Community Heart Failure Nurses run nurse-led heart failure clinics in the community using NICE and local guidelines / protocols for the management of heart failure. We also provide a home visiting service for heart failure patients who have difficulty getting to clinics in the community or at the hospital. Community clinics are held at Lee HC, South Lewisham HC, Sydenham Green HC and the Waldron HC. The team continue the education, support, compliance, initiation and titration (where appropriate) of heart failure medications in the community. We communicate with and involve the palliative care team as and when appropriate. We receive referrals from a variety of sources including primary and secondary care. Both the community and hospital HF nurses teams meet regularly to discuss and review the service. There are also monthly multidisciplinary meetings with the consultants and some local GP’s where patient’s management is discussed and agreed and any other relevant issues.

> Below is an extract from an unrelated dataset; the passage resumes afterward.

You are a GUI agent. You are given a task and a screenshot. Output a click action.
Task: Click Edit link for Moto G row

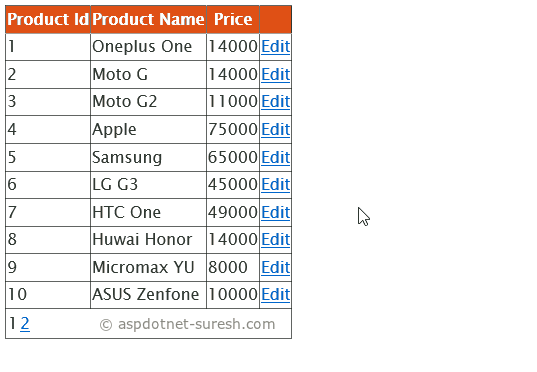pyautogui.click(x=275, y=74)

Arrhythmia Nurse works within the cardiology multidisciplinary team to improve quality and services for patients with arrhythmias. The nurse leads the delivery of service provision for patients with atrial fibrillation (AF) referred for cardioversion, refining existing pathways of care, policies and procedures as well as providing educational and emotional support for the patients having the procedure. Audit of this service is ongoing. Acts as a resource to medical/nursing staff in the emergency department and medical wards, giving advice, when required on management of patients presenting with arrhythmia/blackouts/atrial fibrillation. Liaises with tertiary care centre when required to help ensure patients requiring ablation/device insertion receive seamless care. She has also established a nurse-led atrial fibrillation clinic, using the NICE guidelines and locally agreed protocols as a basis for its management.

A large number of the CNS team are supported by the British Heart Foundation this helps with education and ongoing professional development.

The CNS team provide teaching sessions for UHL nursing staff in the ward and ITU setting and in clinics.

The CNS team collecting and entering data with admin support onto national data bases such as MINAP and NACR and CCAD (HF) in line with national audit requirements.